Vanguard and Fidelity eye fees and illiquidity risks to enter PE business

Vanguard has begun to offer access to private equity to qualified investors, such as endowments, after the world’s second-biggest investment group struck a strategic partnership this year with HarbourVest, a $68bn private markets specialist.

Pennsylvania-based Vanguard plans to extend this offer to retail investors although the timing of this move is unclear.

Fran Kinniry, head of private investments at Vanguard, says the partnership with HarbourVest is expected to deliver 300-400 basis points of outperformance annually over public markets assuming that the investment is held for 15 years.

“HarbourVest has achieved 400bp outperformance, net of costs, annually for 38 years. We can see no other investment which offers that kind of return premium over public markets,” says Mr Kinniry.

Vanguard has a reputation as a ferocious price competitor, using its scale to cut fees relentlessly and lure business from rivals. Mr Kinniry says that combining orders from its 30m investors will allow Vanguard to offer access to private equity at significantly lower cost.

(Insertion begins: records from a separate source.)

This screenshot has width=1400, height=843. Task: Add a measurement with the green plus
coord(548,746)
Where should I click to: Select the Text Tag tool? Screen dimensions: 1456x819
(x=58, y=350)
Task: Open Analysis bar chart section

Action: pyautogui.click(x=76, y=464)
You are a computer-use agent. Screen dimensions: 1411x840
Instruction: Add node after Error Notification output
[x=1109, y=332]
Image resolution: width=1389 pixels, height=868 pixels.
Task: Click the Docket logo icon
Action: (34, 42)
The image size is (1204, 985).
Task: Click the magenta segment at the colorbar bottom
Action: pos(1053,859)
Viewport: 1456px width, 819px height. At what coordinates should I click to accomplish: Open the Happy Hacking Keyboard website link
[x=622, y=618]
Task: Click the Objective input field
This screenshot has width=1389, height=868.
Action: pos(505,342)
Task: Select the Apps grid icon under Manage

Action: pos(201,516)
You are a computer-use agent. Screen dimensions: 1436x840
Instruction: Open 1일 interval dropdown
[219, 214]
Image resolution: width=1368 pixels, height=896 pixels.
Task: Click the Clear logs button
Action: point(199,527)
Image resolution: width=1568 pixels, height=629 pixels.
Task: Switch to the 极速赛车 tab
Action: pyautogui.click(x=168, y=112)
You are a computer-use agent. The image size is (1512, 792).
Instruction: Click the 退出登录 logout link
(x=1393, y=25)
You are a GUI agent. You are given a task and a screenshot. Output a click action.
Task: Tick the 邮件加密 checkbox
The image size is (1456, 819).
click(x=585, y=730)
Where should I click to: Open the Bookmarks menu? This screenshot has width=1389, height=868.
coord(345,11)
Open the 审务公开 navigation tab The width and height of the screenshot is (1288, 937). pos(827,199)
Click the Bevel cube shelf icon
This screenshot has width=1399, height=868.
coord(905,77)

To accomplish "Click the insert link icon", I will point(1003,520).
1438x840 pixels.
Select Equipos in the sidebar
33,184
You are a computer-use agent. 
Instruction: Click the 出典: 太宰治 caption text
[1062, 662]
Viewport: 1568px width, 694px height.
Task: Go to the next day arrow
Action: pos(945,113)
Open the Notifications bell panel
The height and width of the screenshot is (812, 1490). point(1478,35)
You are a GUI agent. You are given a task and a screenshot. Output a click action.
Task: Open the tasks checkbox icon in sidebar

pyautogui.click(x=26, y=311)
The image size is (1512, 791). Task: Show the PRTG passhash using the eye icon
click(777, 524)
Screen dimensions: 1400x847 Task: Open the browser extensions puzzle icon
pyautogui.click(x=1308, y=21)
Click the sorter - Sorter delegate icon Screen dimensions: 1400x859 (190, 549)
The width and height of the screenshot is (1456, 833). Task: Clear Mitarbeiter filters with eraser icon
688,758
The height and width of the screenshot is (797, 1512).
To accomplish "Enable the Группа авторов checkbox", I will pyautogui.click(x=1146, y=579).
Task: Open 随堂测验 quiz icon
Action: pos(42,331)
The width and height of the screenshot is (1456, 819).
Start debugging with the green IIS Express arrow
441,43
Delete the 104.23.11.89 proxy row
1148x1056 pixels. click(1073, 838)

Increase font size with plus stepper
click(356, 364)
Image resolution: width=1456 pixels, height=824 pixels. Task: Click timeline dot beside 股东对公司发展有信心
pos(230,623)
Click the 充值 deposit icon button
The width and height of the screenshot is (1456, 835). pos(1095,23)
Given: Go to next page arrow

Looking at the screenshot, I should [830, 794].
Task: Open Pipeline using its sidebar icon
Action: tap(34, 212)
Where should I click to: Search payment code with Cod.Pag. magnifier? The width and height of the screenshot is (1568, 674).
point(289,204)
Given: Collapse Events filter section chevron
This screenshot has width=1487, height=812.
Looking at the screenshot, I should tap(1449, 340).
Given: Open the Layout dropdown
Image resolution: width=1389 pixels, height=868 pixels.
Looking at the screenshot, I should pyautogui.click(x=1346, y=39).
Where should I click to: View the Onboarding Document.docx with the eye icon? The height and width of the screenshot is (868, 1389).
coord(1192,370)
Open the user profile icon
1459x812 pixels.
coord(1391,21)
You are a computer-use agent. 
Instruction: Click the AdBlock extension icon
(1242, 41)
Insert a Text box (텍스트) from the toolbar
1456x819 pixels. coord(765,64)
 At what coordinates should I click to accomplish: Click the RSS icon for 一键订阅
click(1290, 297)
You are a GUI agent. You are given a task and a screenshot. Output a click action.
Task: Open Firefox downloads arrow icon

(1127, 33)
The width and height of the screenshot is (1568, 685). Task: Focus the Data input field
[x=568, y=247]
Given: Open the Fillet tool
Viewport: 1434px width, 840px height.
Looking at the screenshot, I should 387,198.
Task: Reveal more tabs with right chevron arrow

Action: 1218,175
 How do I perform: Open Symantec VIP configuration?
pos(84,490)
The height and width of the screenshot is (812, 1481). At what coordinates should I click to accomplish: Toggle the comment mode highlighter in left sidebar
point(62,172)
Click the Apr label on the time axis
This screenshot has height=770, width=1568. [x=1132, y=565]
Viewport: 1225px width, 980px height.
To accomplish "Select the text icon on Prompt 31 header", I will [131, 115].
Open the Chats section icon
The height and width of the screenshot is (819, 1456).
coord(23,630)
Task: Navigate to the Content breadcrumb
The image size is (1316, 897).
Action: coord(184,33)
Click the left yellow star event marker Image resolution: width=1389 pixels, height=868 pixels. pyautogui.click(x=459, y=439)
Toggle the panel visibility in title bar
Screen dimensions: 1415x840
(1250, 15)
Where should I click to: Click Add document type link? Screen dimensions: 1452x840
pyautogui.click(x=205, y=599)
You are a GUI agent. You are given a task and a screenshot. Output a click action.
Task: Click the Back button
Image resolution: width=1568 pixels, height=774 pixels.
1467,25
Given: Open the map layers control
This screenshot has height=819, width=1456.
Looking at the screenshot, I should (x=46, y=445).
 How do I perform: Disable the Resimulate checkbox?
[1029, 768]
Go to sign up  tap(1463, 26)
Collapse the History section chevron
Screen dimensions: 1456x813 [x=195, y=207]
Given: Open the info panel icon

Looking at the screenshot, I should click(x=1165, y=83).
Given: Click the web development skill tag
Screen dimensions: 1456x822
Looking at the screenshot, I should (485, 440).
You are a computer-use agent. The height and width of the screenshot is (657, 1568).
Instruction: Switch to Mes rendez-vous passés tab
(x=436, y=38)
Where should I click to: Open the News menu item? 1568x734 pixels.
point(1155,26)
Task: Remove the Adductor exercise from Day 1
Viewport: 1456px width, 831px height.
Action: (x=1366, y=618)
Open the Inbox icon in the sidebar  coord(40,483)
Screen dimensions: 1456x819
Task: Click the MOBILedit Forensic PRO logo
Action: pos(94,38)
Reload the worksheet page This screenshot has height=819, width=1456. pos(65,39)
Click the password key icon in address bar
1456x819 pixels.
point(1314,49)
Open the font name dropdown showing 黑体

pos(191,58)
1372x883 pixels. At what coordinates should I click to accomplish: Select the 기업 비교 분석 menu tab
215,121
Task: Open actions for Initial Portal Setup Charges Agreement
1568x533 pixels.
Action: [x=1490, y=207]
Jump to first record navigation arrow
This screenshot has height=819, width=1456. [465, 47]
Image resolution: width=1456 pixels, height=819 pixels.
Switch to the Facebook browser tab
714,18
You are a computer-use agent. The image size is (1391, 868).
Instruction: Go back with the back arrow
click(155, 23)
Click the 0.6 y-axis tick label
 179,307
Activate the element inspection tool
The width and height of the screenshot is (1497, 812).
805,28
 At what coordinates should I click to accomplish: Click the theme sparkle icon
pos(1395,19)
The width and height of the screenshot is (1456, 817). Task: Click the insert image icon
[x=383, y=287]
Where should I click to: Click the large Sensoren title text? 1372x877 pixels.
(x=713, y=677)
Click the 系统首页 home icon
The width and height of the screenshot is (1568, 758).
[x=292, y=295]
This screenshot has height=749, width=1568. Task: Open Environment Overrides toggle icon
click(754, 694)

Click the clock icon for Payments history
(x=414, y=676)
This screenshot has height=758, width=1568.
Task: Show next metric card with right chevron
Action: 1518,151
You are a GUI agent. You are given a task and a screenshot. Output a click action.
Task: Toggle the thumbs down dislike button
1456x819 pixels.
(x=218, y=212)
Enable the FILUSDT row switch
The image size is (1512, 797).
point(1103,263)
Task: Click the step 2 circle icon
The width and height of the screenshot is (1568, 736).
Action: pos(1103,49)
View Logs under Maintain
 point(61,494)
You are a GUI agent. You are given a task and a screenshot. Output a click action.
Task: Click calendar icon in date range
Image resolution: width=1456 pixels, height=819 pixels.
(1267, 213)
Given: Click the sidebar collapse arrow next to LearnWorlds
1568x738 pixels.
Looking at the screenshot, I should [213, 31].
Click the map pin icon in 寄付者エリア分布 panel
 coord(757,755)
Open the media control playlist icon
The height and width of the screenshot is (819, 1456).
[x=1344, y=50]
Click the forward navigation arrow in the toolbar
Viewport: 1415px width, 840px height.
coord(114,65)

Fidelity, the US asset manager, has met with multiple private equity managers in recent years to evaluate the benefits and drawbacks associated with these illiquid strategies.

Fidelity’s research has focused on the potential for private equity to deliver higher returns and added diversification, despite illiquidity risks, in a range of market conditions. Fidelity is also analysing how to tackle issues such as the illiquidity of private equity assets within its target date funds. Another important question which is unresolved is the need to satisfy daily valuation requirements for DC plans.

“Most DC plan sponsors are just not in a position to consider adding a private equity component given the challenges they face in ensuring that employees are properly aware about the fundamentals of saving for retirement,” said Fidelity.